O pai do Pasquim

Creio que as três maiores virtudes que um jornalista possa ostentar, a saber: talento, ímpeto, vocação; indiscutivelmente, foram uma constante na trajetória de Tarso de Castro.

Em recente leitura de sua intrigante biografia, brilhantemente realizada por Tom Cardoso/Ed. Planeta, podemos avaliar o quanto de empolgante marca o percurso desse personagem nascido em Passo Fundo e que, em determinada circunstância histórica, aos 22 anos, desembarca no Rio de Janeiro.

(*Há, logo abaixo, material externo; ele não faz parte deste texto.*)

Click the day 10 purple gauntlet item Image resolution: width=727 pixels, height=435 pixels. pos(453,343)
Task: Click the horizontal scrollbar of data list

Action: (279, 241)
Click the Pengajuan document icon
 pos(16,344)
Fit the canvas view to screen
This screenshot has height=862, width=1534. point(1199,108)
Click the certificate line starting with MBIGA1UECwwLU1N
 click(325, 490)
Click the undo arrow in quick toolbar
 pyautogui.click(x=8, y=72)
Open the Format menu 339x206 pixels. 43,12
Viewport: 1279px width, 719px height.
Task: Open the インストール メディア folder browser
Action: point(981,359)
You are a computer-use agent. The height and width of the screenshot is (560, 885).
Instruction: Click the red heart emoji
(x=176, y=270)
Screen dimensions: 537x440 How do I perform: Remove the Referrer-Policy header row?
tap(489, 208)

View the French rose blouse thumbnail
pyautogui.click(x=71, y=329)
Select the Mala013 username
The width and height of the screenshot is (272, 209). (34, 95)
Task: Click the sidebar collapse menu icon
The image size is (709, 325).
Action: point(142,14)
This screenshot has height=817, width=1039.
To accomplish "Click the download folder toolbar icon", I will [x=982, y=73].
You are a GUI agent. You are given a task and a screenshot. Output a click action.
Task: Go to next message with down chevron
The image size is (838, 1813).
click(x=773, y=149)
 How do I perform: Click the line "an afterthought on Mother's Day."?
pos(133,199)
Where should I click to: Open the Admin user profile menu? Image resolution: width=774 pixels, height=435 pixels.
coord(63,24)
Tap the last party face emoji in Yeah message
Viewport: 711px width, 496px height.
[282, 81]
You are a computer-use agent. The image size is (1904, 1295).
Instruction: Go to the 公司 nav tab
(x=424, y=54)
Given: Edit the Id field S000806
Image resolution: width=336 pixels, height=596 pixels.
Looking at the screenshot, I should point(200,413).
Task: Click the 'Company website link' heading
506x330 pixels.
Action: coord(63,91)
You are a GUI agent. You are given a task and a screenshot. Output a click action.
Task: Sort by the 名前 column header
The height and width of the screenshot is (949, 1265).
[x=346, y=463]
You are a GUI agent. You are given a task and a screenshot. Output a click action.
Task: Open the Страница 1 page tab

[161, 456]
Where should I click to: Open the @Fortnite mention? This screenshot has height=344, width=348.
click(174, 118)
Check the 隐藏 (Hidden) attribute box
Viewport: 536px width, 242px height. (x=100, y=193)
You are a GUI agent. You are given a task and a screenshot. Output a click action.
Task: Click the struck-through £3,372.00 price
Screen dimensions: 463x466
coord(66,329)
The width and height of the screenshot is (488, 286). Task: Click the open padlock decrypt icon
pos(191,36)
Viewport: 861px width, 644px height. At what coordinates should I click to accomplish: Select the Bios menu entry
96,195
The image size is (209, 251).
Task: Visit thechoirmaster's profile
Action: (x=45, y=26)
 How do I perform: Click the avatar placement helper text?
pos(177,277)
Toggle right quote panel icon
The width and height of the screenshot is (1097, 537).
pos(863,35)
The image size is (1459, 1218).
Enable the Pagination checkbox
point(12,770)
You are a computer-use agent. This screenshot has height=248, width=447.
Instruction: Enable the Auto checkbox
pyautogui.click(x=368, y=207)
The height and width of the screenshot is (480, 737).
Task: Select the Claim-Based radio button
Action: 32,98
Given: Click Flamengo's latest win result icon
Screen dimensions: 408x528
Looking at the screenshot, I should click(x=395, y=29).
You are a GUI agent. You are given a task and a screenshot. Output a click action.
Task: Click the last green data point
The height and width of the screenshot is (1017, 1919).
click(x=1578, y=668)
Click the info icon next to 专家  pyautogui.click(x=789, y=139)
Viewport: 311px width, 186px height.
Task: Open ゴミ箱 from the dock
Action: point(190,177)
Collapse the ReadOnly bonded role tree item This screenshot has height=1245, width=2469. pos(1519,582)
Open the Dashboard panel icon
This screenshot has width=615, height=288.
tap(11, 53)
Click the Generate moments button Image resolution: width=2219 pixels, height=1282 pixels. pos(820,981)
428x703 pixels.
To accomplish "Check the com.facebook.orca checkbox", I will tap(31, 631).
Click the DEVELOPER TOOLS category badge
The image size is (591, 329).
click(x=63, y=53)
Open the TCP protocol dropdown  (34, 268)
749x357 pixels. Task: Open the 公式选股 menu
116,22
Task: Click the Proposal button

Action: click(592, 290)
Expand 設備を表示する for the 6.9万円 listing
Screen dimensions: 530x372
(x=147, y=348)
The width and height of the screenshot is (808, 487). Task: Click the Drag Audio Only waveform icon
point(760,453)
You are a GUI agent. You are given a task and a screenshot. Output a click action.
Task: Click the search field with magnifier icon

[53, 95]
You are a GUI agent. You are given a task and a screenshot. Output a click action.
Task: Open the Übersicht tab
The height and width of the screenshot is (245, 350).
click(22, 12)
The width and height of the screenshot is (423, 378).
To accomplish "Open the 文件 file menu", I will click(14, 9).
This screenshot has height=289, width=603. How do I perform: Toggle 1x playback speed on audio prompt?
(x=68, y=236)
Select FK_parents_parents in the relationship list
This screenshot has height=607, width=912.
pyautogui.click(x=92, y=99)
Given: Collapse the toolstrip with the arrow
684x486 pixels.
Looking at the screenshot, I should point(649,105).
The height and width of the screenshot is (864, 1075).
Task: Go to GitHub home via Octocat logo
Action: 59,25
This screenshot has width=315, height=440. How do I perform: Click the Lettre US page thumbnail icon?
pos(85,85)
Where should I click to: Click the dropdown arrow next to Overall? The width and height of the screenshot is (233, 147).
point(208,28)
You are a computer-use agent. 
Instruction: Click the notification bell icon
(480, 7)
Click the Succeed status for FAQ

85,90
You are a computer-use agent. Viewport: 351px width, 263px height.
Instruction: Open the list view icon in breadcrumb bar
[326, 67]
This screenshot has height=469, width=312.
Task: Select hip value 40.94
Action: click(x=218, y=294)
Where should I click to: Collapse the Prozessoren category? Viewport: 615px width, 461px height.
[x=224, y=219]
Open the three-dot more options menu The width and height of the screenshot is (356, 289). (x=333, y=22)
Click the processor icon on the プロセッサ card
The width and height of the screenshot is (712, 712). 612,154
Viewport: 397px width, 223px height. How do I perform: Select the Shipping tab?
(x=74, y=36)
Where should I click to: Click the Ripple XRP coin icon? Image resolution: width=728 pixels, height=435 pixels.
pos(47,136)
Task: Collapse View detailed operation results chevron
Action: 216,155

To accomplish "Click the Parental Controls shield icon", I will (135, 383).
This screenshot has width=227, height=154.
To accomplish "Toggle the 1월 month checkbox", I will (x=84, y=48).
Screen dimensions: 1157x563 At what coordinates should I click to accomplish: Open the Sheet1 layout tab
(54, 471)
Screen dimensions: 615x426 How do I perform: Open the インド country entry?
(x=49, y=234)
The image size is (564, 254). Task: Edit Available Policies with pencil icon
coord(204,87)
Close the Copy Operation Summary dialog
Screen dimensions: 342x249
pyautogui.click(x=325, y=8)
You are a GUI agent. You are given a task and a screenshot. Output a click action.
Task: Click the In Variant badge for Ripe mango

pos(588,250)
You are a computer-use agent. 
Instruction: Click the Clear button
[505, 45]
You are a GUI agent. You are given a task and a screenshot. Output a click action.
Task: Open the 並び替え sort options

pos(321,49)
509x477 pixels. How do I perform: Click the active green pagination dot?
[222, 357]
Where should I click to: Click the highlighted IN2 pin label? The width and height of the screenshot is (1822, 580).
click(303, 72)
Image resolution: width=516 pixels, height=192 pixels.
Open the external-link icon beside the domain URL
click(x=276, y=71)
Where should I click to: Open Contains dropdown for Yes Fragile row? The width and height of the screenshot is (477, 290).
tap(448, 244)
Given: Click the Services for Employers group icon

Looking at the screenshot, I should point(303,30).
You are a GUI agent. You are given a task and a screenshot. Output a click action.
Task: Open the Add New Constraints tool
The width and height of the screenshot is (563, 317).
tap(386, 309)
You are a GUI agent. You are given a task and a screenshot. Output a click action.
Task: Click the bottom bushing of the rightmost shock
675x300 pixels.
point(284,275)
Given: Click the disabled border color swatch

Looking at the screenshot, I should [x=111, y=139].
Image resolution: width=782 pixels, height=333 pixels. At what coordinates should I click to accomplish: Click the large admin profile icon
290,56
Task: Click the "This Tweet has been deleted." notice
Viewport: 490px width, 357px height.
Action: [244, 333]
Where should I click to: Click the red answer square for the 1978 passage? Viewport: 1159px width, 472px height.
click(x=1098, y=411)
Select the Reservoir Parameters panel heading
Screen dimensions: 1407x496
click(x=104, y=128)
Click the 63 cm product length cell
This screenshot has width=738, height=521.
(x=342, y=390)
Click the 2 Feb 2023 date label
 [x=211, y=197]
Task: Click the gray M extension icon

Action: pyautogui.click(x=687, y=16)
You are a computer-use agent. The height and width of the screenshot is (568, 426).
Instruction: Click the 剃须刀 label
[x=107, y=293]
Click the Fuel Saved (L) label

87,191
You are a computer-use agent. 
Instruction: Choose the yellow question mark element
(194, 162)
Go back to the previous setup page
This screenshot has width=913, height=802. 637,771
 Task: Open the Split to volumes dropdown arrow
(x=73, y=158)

A partir desse marco decisivo, Tarso começa sua peregrinação. De fácil convívio, inicia seu percurso de amizade, além de seu impagável transcurso pelas redações dos jornais locais à época. Seu trânsito, movido por um frêmito etílico, enfrentava todo e qualquer obstáculo que pudesse desafiá-lo. Todos os periódicos vivos e audazes – Última Hora, Jornal do Brasil, Tribuna da Imprensa – foram “hospedagem” do jornalista gaúcho Tarso.

Até que o mundo girou e no dia 26 de junho de 1969, era fundado o Pasquim. Onde Tarso reunira um superelenco de intrépidos colegas numa jornada revolucionária em toda história da imprensa brasileira. Tarso foi seu idealizador, sempre partindo do ponto de vista da audácia do gume, da insolência provocativa, do desacato sísmico, como fora a entrevista de Leila Diniz.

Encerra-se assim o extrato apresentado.